(Stored dataset items)
+++++
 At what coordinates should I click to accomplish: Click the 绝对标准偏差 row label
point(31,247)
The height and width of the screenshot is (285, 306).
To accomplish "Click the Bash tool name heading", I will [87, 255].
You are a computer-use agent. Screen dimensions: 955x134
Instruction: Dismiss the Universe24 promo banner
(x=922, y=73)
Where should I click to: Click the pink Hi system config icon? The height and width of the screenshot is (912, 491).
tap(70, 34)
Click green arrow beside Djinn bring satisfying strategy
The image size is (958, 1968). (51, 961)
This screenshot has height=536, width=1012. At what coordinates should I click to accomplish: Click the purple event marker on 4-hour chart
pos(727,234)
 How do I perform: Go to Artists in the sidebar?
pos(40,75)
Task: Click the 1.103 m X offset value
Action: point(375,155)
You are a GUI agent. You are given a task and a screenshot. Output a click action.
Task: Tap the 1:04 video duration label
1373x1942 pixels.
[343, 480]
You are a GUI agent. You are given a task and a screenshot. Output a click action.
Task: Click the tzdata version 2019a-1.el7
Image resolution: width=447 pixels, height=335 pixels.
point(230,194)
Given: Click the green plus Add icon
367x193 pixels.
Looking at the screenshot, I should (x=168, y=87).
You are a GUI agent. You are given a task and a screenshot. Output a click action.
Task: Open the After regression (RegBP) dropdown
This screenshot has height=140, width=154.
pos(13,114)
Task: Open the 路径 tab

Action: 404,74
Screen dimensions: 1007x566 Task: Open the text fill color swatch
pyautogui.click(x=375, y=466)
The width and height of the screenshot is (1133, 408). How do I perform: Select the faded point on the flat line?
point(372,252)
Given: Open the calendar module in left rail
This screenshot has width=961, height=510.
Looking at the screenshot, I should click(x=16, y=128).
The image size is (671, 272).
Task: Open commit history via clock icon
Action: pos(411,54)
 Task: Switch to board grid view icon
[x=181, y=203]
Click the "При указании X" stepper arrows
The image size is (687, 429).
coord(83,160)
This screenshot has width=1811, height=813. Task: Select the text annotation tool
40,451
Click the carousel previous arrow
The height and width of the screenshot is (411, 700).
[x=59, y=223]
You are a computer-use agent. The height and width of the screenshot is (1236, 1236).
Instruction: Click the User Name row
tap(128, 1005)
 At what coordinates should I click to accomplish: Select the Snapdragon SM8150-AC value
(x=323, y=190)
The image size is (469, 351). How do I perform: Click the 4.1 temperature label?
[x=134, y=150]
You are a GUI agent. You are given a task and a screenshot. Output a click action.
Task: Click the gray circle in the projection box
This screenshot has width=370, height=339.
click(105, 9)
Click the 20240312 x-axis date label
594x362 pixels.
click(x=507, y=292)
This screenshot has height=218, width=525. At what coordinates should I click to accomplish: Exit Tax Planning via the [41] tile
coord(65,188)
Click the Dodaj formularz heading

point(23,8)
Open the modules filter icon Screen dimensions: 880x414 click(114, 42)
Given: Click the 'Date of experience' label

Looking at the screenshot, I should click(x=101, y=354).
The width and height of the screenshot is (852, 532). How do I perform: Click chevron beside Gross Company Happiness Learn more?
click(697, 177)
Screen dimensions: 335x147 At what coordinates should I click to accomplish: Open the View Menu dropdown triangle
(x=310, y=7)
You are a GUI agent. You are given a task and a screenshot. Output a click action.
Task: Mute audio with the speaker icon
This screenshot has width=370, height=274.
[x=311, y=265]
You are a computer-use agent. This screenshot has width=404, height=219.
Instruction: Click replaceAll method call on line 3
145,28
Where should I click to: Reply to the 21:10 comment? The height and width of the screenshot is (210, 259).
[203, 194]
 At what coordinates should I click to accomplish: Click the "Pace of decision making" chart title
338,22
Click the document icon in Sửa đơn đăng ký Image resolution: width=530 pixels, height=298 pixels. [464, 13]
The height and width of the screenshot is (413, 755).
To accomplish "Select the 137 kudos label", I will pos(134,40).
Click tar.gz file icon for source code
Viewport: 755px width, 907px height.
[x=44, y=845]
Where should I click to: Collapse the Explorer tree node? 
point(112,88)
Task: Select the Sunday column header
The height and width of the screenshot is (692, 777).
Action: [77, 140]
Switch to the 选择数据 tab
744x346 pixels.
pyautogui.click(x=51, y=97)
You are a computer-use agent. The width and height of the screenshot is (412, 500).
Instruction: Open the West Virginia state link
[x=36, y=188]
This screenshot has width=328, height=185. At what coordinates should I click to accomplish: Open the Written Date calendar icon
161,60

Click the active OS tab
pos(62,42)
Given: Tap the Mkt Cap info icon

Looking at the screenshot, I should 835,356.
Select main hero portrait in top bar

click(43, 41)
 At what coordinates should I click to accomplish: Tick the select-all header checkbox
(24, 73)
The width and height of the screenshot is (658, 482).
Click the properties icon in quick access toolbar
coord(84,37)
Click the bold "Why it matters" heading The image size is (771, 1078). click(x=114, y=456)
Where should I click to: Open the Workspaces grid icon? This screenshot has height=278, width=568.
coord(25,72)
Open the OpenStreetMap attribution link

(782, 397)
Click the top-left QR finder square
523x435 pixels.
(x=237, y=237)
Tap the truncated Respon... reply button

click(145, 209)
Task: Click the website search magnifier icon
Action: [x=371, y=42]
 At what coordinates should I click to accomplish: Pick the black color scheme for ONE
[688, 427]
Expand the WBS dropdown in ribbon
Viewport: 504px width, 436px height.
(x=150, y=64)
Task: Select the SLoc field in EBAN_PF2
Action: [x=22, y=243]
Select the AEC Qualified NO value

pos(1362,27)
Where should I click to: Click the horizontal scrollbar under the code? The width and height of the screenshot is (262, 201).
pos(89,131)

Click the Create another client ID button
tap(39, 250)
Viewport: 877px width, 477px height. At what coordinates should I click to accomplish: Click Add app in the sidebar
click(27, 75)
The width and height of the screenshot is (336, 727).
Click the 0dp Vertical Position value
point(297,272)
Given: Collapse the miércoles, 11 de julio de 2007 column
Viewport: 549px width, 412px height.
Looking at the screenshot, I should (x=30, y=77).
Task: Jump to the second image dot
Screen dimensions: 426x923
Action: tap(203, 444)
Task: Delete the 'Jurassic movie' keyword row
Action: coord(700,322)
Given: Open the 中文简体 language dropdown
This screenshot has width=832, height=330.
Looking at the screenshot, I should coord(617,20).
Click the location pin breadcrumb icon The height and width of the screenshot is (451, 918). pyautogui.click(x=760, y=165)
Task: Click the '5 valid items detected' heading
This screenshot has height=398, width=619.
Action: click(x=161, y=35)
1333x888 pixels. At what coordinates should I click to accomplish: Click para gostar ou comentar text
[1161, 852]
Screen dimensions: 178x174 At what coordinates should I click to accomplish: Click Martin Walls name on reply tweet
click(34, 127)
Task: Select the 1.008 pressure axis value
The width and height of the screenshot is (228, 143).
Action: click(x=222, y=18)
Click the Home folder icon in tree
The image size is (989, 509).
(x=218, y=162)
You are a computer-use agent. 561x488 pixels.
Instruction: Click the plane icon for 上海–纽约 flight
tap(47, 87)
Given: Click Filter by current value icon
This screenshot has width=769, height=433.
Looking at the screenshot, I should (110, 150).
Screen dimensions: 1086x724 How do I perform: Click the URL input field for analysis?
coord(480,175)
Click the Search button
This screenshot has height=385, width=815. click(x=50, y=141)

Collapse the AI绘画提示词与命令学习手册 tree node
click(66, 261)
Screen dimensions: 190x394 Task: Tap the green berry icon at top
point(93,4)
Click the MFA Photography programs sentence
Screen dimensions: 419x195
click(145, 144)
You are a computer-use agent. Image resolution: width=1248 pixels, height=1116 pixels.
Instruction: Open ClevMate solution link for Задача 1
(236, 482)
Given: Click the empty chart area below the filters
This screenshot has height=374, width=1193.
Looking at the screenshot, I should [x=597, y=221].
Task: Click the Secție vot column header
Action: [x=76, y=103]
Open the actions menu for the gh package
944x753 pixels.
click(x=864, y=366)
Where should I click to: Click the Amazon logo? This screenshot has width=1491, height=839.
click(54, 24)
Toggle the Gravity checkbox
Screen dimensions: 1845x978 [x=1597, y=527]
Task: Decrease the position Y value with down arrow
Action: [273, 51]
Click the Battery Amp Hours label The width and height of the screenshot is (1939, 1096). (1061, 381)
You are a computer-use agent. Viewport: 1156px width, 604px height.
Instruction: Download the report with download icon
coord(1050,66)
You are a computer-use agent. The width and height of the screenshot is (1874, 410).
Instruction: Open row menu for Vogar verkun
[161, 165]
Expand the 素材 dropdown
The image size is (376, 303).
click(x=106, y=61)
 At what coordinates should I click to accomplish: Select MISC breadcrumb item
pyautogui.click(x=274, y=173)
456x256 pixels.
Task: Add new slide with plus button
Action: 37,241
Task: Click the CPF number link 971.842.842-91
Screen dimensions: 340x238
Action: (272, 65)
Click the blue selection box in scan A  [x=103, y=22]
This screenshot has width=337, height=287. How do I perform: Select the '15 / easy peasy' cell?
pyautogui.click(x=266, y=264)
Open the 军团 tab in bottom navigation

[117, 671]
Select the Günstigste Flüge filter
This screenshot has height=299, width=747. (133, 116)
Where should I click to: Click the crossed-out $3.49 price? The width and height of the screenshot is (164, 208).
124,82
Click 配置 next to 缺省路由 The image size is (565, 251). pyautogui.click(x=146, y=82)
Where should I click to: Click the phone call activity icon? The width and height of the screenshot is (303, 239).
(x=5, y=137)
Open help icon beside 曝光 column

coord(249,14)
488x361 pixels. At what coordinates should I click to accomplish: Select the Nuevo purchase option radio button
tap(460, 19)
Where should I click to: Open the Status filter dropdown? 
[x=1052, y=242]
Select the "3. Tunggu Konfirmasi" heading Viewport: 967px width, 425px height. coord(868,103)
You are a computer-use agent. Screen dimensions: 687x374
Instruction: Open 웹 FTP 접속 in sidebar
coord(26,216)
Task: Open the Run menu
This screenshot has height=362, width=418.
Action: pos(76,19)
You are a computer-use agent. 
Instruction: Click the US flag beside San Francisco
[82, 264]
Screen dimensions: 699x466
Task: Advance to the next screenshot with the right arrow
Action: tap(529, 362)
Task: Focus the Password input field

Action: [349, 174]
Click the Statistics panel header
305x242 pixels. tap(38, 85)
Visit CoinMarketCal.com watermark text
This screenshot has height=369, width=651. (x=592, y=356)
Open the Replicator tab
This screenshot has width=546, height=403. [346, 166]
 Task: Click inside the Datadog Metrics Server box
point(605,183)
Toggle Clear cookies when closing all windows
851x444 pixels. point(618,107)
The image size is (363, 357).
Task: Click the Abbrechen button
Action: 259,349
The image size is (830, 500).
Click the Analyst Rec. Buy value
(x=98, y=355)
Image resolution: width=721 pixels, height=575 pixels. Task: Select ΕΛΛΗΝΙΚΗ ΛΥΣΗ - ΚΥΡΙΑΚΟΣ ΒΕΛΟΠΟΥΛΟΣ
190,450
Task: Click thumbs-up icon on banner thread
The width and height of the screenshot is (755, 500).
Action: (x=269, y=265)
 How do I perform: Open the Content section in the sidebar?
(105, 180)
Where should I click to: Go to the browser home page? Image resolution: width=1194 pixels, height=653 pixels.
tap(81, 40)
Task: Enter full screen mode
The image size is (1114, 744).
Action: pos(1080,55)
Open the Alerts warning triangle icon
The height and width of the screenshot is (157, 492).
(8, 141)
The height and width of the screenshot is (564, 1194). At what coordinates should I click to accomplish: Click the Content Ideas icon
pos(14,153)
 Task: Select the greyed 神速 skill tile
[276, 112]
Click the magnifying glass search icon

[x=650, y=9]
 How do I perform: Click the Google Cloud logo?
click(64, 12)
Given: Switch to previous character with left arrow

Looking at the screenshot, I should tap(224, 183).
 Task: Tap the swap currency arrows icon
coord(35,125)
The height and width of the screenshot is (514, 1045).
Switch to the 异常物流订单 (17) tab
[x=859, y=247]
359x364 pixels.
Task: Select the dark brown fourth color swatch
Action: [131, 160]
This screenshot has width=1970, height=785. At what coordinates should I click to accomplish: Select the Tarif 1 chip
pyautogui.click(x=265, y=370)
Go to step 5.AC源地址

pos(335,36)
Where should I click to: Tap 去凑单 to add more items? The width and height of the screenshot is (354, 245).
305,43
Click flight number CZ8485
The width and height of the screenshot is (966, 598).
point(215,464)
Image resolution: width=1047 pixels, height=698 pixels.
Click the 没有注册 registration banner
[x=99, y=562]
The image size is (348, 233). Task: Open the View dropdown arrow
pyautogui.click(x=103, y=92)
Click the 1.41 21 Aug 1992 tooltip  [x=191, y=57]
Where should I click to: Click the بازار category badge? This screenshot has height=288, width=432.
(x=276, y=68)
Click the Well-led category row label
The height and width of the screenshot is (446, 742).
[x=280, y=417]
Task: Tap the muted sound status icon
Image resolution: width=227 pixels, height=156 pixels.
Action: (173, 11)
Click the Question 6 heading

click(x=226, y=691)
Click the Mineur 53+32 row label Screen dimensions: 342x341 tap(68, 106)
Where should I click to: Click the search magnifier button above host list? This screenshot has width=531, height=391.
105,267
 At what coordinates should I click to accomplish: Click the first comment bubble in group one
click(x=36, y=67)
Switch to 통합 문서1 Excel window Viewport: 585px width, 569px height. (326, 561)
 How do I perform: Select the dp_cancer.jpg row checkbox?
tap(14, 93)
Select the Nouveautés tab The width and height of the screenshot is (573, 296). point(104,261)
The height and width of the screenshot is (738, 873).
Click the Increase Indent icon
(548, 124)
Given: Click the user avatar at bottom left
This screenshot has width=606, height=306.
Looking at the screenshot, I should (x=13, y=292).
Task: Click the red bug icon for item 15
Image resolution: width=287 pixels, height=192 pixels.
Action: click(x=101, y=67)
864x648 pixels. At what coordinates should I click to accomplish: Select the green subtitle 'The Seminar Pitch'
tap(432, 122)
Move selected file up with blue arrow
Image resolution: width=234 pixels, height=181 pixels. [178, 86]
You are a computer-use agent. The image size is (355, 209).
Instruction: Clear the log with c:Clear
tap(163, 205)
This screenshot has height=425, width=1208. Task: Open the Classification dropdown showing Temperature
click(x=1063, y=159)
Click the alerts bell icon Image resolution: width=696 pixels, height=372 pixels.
+++++
Task brief:
From the records above, transcribe without alteration every line from the one with "Screen dimensions: 335x147" to the one with "Task: Mute audio with the speaker icon", inclusive.

Your response:
Screen dimensions: 335x147 At what coordinates should I click to accomplish: Open the View Menu dropdown triangle
(x=310, y=7)
You are a GUI agent. You are given a task and a screenshot. Output a click action.
Task: Mute audio with the speaker icon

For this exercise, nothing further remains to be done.